EXERCISE DIRECTIONS: Check every line of the material for the word "Given". Copy those that have it.

RECORDED INFORMATION:

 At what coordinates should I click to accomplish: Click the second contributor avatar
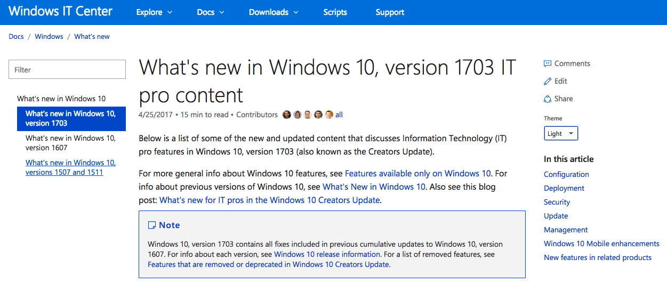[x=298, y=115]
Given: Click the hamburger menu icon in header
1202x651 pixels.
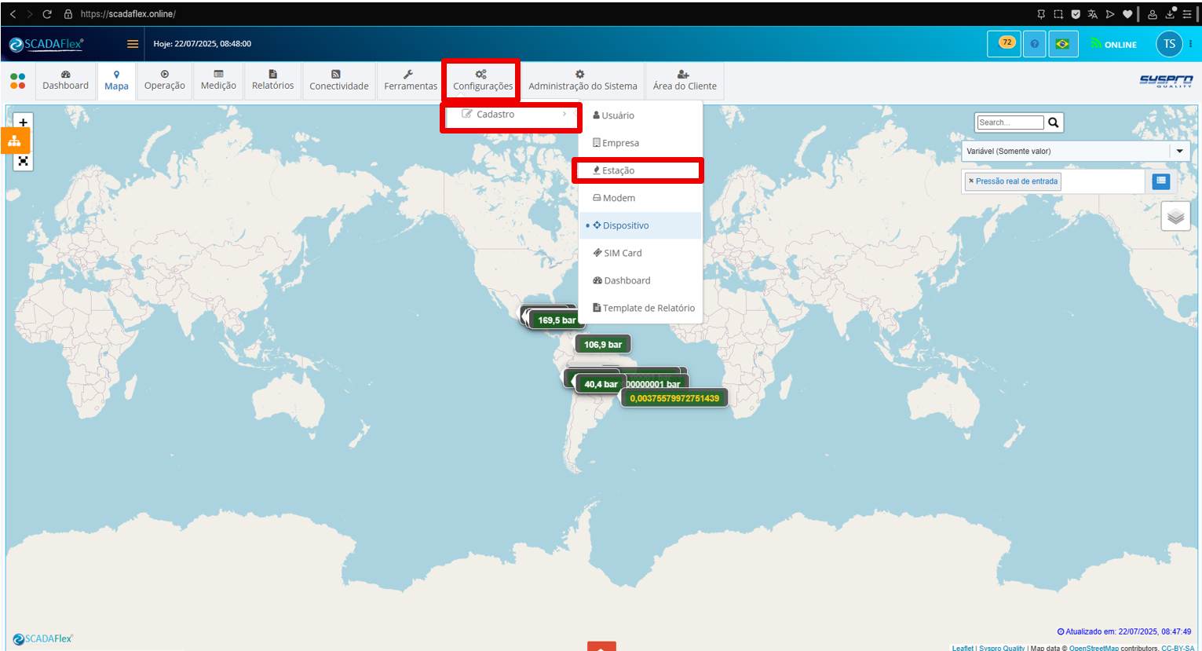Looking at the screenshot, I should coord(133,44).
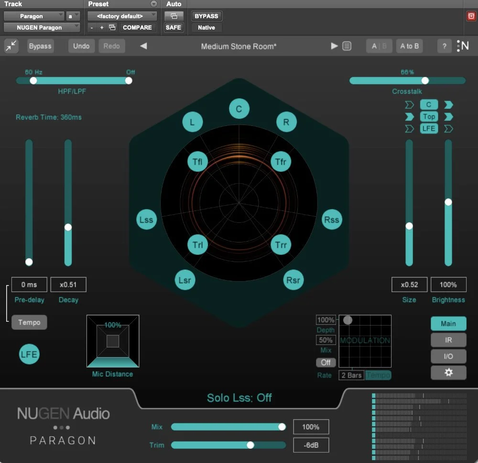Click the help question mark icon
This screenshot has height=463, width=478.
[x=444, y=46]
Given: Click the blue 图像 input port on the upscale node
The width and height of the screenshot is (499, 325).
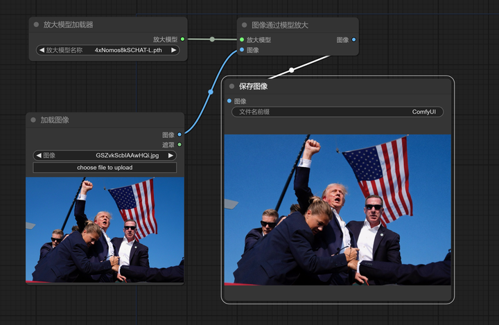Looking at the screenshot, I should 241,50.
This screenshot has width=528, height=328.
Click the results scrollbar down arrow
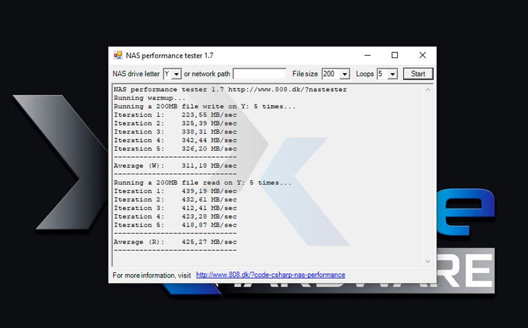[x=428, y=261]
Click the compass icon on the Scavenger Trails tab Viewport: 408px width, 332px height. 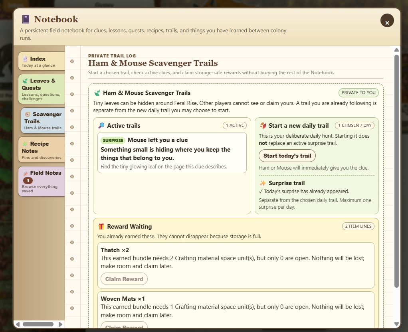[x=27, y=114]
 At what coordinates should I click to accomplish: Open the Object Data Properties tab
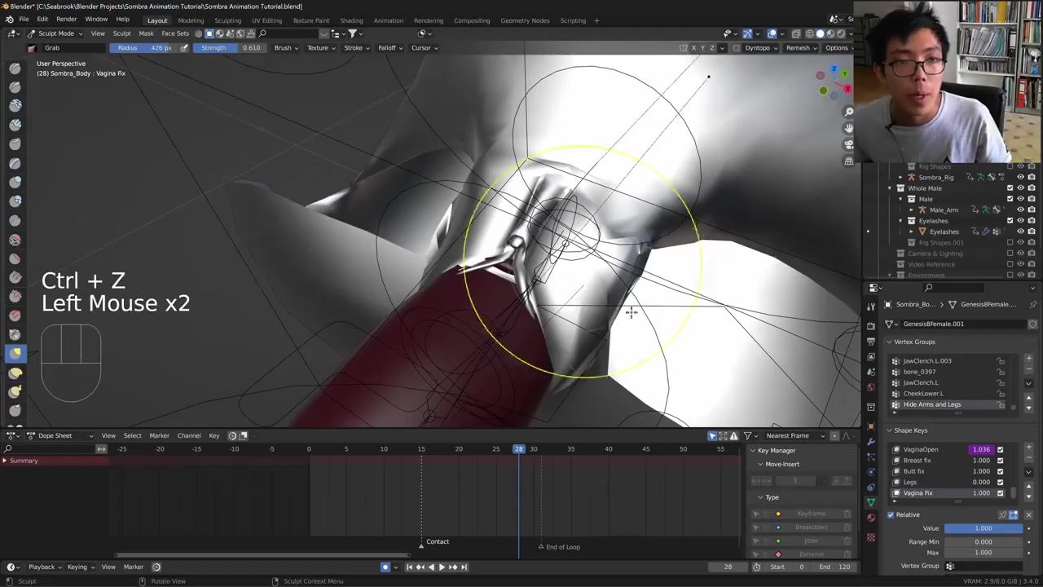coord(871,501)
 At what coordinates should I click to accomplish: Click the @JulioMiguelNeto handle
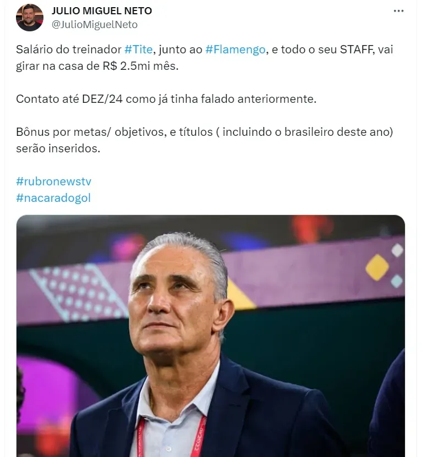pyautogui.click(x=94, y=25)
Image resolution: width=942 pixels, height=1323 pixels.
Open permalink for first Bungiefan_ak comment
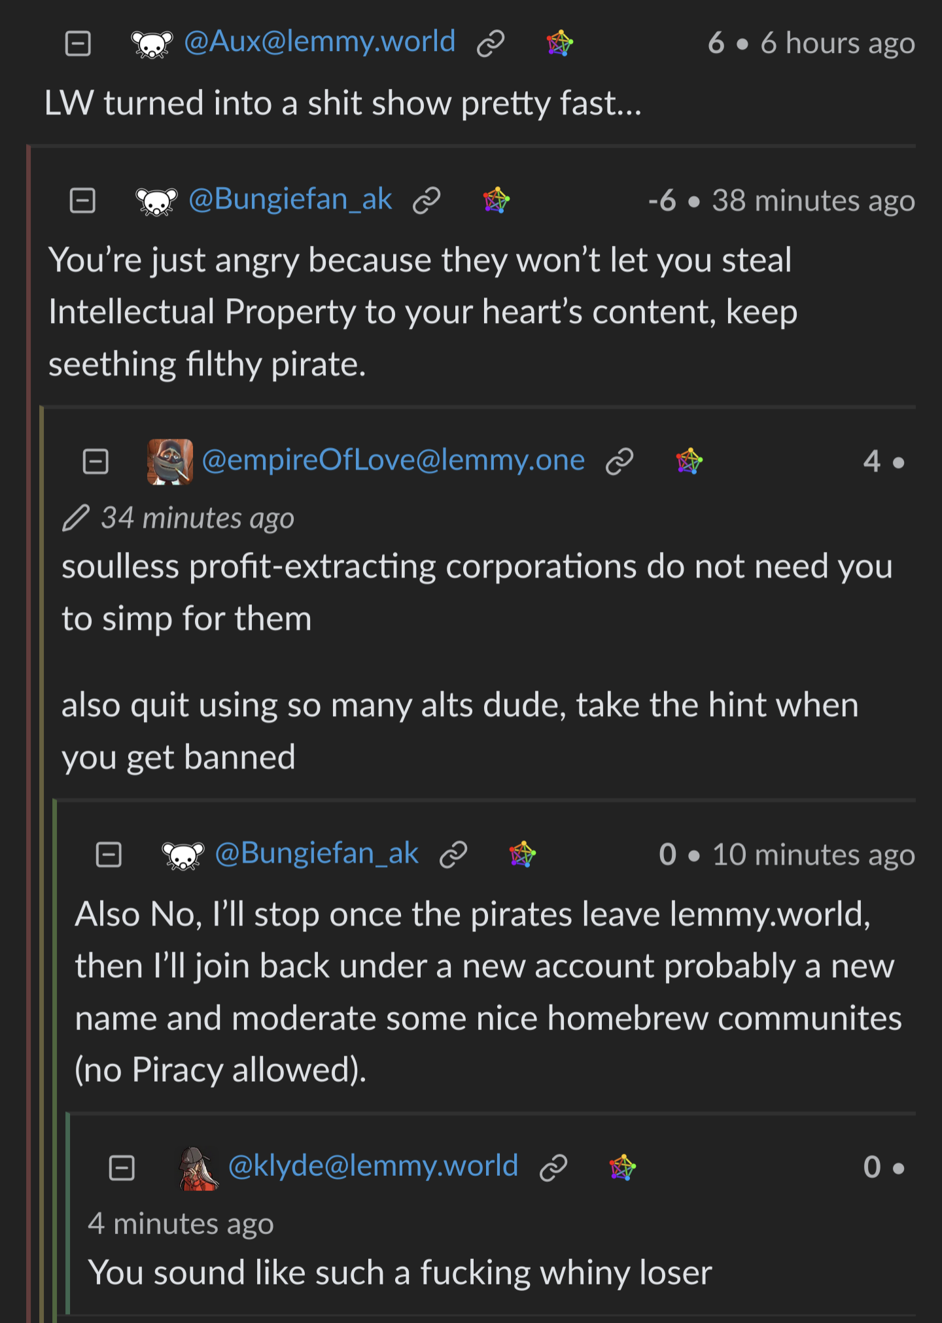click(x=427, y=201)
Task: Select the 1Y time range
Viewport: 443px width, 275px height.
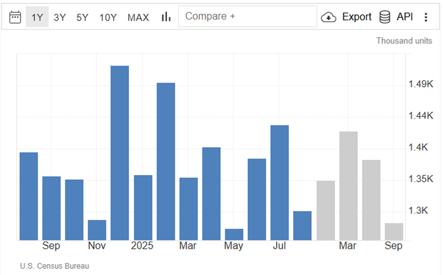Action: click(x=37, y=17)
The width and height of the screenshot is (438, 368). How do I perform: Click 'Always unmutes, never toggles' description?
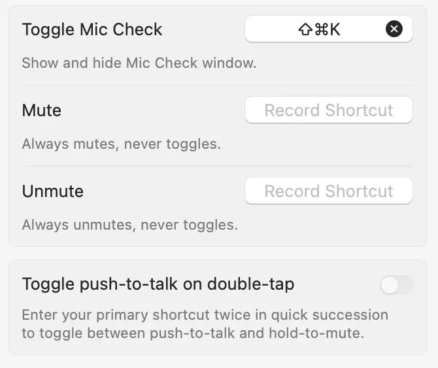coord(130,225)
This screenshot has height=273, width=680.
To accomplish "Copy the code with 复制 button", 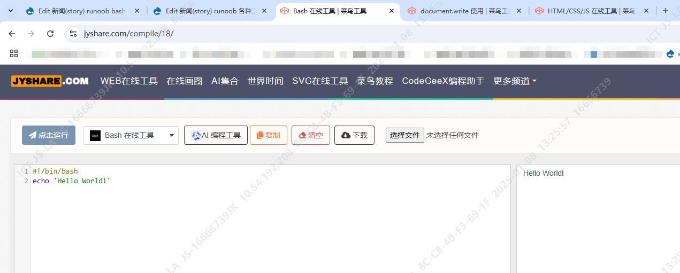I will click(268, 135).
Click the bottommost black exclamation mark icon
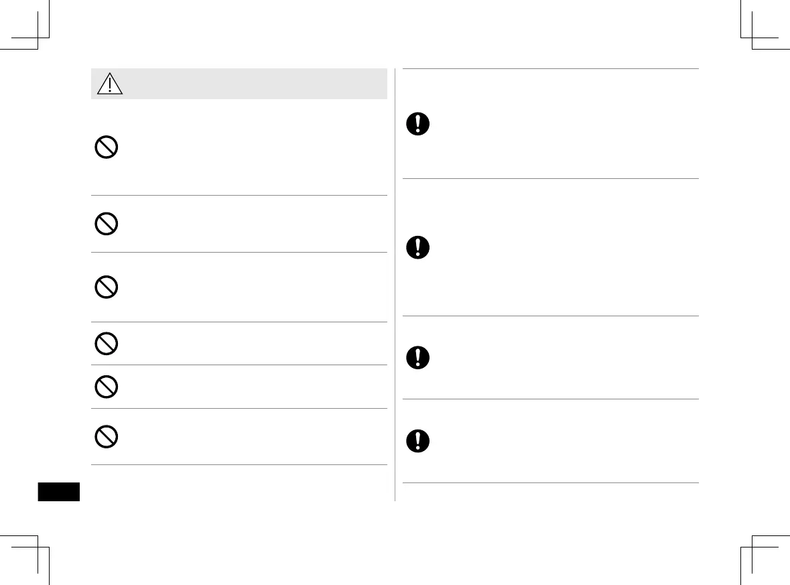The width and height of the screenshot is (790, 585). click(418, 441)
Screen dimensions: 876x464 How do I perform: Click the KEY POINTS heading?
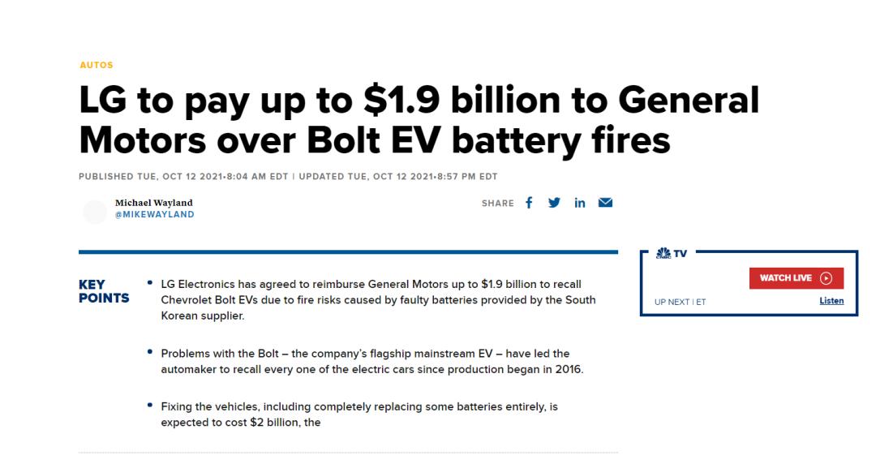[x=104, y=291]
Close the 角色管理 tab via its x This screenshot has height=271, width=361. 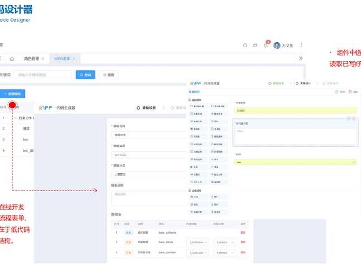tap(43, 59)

WRITTEN SOLUTION:
Given: Click the hamburger menu icon in header
Given: Click the blue 图像 input port on the upscale node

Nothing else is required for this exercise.